[Dataset items]

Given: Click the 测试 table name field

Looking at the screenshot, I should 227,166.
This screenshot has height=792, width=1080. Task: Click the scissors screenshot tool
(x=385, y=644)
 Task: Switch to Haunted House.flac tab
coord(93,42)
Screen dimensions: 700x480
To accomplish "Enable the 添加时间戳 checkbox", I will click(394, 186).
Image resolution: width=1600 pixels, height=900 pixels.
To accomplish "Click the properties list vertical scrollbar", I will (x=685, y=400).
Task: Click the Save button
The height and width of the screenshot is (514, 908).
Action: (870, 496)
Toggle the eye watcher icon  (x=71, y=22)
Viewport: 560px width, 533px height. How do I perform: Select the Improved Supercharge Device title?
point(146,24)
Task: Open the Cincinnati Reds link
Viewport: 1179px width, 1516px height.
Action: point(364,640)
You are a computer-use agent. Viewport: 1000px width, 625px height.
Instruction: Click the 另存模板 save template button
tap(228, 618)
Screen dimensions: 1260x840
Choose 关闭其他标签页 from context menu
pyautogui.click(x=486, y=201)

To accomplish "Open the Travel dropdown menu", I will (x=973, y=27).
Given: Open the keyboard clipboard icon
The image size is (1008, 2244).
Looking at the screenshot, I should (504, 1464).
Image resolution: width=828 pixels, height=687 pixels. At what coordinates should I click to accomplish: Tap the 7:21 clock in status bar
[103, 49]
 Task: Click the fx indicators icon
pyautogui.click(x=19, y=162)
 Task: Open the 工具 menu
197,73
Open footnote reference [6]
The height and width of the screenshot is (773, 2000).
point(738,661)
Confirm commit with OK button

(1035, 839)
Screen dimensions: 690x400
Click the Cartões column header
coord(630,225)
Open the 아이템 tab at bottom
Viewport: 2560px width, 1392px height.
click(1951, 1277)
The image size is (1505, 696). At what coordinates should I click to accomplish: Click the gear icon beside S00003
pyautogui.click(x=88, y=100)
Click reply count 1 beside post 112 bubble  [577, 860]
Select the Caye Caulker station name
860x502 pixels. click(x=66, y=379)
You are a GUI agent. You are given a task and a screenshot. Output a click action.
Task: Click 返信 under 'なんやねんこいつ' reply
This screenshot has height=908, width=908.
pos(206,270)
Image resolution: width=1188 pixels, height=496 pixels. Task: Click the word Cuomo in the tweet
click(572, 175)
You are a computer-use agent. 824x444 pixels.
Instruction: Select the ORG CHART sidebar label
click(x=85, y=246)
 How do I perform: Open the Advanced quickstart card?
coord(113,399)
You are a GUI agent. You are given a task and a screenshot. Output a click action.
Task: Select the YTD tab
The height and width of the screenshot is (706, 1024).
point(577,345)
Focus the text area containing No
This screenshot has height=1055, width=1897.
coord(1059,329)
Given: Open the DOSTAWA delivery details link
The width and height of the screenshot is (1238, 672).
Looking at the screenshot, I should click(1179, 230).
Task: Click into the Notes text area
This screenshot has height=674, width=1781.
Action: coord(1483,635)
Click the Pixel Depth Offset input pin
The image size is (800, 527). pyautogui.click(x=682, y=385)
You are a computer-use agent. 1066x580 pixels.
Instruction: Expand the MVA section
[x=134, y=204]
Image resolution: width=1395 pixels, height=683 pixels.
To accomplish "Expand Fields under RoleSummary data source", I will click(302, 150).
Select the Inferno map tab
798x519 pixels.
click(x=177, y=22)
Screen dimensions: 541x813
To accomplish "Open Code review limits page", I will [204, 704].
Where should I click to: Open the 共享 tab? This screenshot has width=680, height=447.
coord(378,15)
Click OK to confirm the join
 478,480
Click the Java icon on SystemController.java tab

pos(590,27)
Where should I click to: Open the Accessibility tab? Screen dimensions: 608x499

## TASK PROMPT
Repeat the records above line by line, from the first line through the line that contains "Task: Open the Cincinnati Reds link".

## THE COMPLETED TASK
Given: Click the 测试 table name field

Looking at the screenshot, I should 227,166.
This screenshot has height=792, width=1080. Task: Click the scissors screenshot tool
(x=385, y=644)
 Task: Switch to Haunted House.flac tab
coord(93,42)
Screen dimensions: 700x480
To accomplish "Enable the 添加时间戳 checkbox", I will click(394, 186).
Image resolution: width=1600 pixels, height=900 pixels.
To accomplish "Click the properties list vertical scrollbar", I will (x=685, y=400).
Task: Click the Save button
The height and width of the screenshot is (514, 908).
Action: (870, 496)
Toggle the eye watcher icon  (x=71, y=22)
Viewport: 560px width, 533px height. How do I perform: Select the Improved Supercharge Device title?
point(146,24)
Task: Open the Cincinnati Reds link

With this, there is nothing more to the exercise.